** Start of Dataset content **

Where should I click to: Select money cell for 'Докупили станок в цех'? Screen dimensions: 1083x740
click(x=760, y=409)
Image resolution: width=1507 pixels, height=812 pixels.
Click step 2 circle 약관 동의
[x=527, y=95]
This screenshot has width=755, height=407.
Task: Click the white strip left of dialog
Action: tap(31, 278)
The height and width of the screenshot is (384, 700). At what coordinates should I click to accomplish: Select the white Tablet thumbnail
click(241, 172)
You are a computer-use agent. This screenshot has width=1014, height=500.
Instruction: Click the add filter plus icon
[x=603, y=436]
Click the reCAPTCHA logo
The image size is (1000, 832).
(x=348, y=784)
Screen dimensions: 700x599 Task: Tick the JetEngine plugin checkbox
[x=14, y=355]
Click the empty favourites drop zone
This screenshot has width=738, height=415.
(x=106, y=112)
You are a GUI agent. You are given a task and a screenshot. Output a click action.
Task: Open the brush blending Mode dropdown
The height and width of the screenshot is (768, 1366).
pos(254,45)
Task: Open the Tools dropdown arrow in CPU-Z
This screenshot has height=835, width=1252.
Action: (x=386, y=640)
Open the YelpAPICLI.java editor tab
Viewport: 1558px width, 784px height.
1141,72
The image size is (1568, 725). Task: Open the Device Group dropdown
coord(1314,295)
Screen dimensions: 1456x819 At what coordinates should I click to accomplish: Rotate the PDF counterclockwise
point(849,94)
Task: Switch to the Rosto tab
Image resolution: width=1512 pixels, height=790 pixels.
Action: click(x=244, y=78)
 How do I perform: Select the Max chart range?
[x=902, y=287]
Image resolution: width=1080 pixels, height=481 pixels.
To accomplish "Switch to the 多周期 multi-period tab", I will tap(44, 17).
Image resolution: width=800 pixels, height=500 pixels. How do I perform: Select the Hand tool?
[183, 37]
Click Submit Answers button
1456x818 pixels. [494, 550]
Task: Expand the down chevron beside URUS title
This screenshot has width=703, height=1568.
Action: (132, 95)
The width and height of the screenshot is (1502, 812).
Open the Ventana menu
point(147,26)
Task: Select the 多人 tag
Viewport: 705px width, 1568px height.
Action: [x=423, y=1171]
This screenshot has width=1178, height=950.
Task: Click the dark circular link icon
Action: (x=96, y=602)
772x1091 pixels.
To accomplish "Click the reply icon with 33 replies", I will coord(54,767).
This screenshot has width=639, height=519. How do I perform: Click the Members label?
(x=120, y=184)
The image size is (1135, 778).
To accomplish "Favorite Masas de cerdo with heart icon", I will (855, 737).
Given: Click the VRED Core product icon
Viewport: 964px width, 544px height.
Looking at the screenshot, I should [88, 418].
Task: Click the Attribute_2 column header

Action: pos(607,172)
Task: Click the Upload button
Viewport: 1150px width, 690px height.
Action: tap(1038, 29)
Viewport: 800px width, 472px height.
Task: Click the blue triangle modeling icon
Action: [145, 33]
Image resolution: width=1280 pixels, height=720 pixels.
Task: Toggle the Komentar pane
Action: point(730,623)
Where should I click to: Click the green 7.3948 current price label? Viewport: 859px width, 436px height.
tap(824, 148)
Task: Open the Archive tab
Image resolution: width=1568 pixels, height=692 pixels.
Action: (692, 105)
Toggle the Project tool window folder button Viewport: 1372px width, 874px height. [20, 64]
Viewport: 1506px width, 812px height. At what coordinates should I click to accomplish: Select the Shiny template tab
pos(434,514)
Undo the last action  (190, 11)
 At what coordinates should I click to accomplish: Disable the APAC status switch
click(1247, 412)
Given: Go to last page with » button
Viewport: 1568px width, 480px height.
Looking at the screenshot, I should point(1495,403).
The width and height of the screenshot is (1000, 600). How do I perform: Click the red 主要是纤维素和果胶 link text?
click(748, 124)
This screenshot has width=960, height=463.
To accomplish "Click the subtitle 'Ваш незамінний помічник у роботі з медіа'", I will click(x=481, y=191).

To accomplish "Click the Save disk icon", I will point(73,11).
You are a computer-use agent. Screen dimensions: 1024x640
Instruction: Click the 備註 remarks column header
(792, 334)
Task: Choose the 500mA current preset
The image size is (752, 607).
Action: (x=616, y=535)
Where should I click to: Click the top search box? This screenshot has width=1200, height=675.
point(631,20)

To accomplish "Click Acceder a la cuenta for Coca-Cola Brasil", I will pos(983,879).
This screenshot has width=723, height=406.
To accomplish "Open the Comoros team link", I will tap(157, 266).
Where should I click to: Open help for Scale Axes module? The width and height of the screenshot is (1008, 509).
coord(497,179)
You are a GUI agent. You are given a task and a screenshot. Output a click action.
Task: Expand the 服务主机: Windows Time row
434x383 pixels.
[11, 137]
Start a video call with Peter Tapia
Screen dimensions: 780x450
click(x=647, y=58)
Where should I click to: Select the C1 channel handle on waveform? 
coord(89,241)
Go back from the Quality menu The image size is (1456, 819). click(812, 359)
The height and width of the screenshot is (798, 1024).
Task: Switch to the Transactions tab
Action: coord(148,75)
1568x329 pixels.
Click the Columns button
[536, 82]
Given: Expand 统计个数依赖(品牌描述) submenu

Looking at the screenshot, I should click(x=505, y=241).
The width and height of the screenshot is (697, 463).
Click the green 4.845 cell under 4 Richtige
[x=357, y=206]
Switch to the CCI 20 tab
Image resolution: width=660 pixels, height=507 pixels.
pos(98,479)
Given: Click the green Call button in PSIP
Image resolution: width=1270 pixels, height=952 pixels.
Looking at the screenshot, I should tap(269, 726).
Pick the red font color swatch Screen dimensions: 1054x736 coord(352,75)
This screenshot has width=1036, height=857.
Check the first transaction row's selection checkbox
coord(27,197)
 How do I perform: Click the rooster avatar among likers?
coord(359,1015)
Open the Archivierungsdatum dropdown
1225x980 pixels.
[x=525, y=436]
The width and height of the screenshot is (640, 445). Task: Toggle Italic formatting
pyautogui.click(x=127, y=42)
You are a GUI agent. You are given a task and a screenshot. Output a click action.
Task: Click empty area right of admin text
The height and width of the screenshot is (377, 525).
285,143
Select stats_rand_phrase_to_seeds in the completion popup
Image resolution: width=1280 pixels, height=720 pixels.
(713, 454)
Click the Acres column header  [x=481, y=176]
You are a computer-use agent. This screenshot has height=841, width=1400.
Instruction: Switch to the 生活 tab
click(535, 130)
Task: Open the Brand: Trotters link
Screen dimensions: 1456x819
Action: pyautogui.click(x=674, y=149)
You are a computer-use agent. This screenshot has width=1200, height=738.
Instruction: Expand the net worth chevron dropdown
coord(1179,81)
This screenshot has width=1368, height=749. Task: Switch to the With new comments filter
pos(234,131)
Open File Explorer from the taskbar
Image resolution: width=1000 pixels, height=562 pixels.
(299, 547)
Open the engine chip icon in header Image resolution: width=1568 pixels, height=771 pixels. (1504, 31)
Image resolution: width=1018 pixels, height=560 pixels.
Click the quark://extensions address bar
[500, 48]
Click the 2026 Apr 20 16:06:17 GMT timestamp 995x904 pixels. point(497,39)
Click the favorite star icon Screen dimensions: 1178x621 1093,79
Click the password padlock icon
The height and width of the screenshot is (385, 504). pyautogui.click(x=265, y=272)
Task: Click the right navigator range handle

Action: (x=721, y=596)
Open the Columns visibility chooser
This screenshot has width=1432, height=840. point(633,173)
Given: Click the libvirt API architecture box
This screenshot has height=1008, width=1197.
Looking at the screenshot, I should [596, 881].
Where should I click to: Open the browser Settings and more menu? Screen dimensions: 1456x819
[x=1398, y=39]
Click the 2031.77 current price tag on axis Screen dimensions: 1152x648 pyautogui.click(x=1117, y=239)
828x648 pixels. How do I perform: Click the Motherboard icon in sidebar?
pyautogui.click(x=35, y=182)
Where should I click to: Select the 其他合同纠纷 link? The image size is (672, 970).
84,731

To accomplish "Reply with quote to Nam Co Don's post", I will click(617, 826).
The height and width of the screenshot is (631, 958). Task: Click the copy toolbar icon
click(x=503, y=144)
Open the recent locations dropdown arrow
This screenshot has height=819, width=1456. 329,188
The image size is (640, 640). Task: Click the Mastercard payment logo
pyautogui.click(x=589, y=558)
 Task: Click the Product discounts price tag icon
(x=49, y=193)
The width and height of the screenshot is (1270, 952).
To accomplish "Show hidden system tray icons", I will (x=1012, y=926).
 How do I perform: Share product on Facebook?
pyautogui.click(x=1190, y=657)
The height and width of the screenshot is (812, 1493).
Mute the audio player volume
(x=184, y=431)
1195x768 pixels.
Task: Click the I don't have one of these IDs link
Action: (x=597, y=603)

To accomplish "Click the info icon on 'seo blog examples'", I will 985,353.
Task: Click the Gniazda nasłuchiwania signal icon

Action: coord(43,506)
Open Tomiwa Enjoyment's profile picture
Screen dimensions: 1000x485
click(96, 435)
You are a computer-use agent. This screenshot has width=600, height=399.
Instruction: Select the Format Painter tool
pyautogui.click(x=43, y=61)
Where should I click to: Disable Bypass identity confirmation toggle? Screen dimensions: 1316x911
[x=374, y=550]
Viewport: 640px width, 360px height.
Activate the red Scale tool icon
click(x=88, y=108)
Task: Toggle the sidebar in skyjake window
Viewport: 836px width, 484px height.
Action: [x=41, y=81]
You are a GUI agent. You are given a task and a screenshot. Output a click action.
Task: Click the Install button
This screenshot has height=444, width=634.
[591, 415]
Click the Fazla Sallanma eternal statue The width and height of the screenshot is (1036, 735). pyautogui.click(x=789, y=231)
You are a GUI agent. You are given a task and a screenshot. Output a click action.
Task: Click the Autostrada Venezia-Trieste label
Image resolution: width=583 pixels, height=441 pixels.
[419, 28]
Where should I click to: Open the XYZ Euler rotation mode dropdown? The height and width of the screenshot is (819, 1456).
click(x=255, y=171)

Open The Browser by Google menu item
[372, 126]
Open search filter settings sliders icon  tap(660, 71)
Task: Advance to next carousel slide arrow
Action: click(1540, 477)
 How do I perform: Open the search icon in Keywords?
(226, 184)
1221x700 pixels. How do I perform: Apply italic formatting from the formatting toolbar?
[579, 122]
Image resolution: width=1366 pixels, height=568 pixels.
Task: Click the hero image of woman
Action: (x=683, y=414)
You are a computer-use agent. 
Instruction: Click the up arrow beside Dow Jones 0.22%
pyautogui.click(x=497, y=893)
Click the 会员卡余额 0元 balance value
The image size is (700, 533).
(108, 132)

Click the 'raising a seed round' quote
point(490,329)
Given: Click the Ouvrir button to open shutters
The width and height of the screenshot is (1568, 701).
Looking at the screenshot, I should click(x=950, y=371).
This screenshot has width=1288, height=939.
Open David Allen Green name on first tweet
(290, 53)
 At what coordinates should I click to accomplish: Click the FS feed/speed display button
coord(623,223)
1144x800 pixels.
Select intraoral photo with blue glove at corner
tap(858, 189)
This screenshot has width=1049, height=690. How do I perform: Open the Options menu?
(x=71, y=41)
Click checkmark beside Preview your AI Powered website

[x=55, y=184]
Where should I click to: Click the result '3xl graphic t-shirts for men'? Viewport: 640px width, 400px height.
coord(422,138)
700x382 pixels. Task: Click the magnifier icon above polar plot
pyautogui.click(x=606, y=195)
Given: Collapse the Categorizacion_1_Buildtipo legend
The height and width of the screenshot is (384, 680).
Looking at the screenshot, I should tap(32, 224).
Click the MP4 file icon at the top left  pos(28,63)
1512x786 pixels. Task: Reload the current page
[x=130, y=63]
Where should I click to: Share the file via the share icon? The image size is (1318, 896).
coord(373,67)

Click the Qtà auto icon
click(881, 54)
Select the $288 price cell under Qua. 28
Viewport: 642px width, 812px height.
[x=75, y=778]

** End of Dataset content **

- **Exercise objective**:
Reproduce the entries shown above word for word, everything from the line containing "Where should I click to: Select the C1" down to the line containing "Looking at the screenshot, I should click(x=505, y=241).", including both of those lines, and output nothing else.

- **Final result**:
Where should I click to: Select the C1 channel handle on waveform? 
coord(89,241)
Go back from the Quality menu The image size is (1456, 819). click(812, 359)
The height and width of the screenshot is (798, 1024).
Task: Switch to the Transactions tab
Action: coord(148,75)
1568x329 pixels.
Click the Columns button
[536, 82]
Given: Expand 统计个数依赖(品牌描述) submenu

Looking at the screenshot, I should click(x=505, y=241).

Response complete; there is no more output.